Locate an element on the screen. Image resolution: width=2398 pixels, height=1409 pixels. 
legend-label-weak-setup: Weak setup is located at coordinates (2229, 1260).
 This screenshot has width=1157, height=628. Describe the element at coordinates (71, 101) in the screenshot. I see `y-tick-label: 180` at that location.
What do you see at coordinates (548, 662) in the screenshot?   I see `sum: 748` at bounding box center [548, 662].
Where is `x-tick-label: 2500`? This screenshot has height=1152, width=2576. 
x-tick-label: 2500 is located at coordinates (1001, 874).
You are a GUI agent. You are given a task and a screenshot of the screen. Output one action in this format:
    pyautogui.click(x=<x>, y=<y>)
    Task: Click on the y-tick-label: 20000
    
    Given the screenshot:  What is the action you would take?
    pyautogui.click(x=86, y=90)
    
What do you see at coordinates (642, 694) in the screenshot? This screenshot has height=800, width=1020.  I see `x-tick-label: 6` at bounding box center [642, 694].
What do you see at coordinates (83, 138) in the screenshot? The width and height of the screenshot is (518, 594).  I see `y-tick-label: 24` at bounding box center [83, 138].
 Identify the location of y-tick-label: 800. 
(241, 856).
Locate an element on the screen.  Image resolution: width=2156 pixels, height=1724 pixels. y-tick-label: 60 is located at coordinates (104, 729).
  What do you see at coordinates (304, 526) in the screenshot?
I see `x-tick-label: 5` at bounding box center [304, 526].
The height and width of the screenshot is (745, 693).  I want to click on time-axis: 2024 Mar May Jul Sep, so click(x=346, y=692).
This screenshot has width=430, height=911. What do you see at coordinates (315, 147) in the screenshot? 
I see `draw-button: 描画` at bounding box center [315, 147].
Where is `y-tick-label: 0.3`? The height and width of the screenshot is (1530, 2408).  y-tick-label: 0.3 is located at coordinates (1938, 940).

**Description of the task:**
Could you reproduce every item above word for word, keeping each line and its order unchanged?

**Output of the exercise:**
Locate an element on the screen. Image resolution: width=2398 pixels, height=1409 pixels. 
legend-label-weak-setup: Weak setup is located at coordinates (2229, 1260).
 This screenshot has width=1157, height=628. Describe the element at coordinates (71, 101) in the screenshot. I see `y-tick-label: 180` at that location.
What do you see at coordinates (548, 662) in the screenshot?   I see `sum: 748` at bounding box center [548, 662].
Where is `x-tick-label: 2500`? This screenshot has height=1152, width=2576. 
x-tick-label: 2500 is located at coordinates (1001, 874).
You are a GUI agent. You are given a task and a screenshot of the screen. Output one action in this format:
    pyautogui.click(x=<x>, y=<y>)
    Task: Click on the y-tick-label: 20000
    
    Given the screenshot:  What is the action you would take?
    pyautogui.click(x=86, y=90)
    
What do you see at coordinates (642, 694) in the screenshot? This screenshot has height=800, width=1020.  I see `x-tick-label: 6` at bounding box center [642, 694].
What do you see at coordinates (83, 138) in the screenshot? The width and height of the screenshot is (518, 594).  I see `y-tick-label: 24` at bounding box center [83, 138].
 Identify the location of y-tick-label: 800. 
(241, 856).
Locate an element on the screen.  Image resolution: width=2156 pixels, height=1724 pixels. y-tick-label: 60 is located at coordinates (104, 729).
  What do you see at coordinates (304, 526) in the screenshot?
I see `x-tick-label: 5` at bounding box center [304, 526].
The height and width of the screenshot is (745, 693).  I want to click on time-axis: 2024 Mar May Jul Sep, so click(x=346, y=692).
This screenshot has width=430, height=911. What do you see at coordinates (315, 147) in the screenshot? 
I see `draw-button: 描画` at bounding box center [315, 147].
Where is `y-tick-label: 0.3`? The height and width of the screenshot is (1530, 2408).  y-tick-label: 0.3 is located at coordinates (1938, 940).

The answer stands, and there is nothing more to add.